RECORDS >>
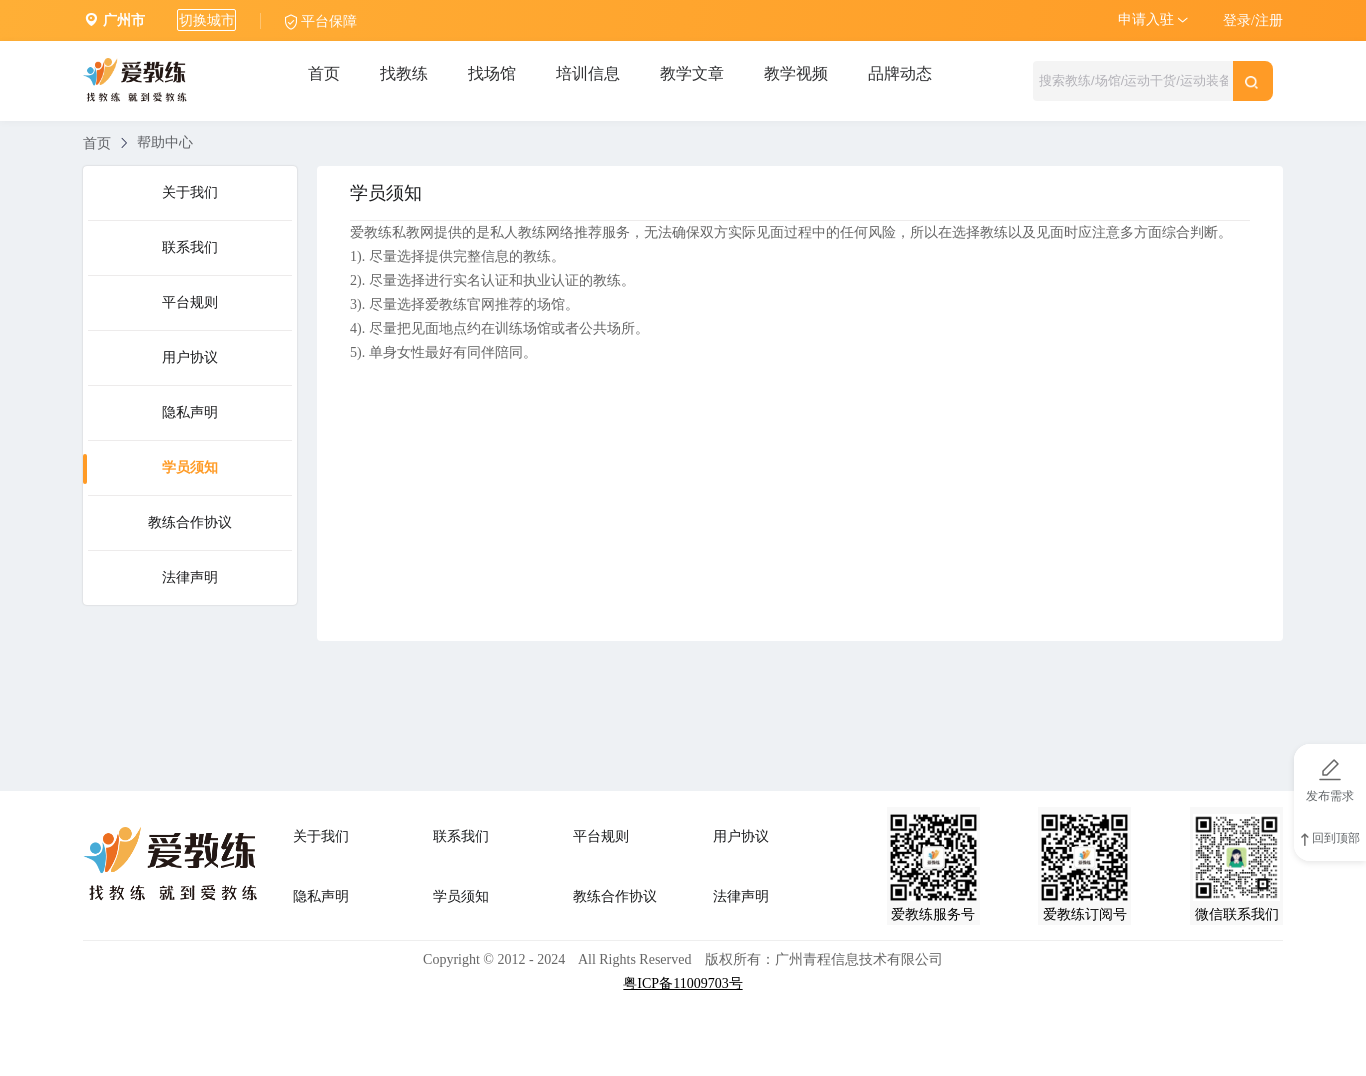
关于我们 (190, 192)
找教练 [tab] (404, 73)
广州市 (124, 20)
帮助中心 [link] (165, 142)
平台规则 (190, 302)
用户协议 (190, 357)
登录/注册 (1253, 20)
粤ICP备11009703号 (682, 983)
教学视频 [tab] (796, 73)
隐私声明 (190, 412)
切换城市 (207, 20)
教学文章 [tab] (692, 73)
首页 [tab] (324, 73)
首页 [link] (97, 143)
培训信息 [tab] (588, 73)
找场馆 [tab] (492, 73)
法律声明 (190, 577)
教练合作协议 (190, 522)
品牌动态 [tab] (900, 73)
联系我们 (190, 247)
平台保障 (329, 21)
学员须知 (190, 467)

GIVEN PROBLEM >> Copy every line of the data above word for word, leaving out the pictures.

WRITTEN SOLUTION >>
关于我们 (190, 192)
找教练 [tab] (404, 73)
广州市 (124, 20)
帮助中心 [link] (165, 142)
平台规则 (190, 302)
用户协议 (190, 357)
登录/注册 (1253, 20)
粤ICP备11009703号 (682, 983)
教学视频 [tab] (796, 73)
隐私声明 (190, 412)
切换城市 (207, 20)
教学文章 [tab] (692, 73)
首页 [tab] (324, 73)
首页 [link] (97, 143)
培训信息 [tab] (588, 73)
找场馆 [tab] (492, 73)
法律声明 (190, 577)
教练合作协议 (190, 522)
品牌动态 [tab] (900, 73)
联系我们 (190, 247)
平台保障 (329, 21)
学员须知 (190, 467)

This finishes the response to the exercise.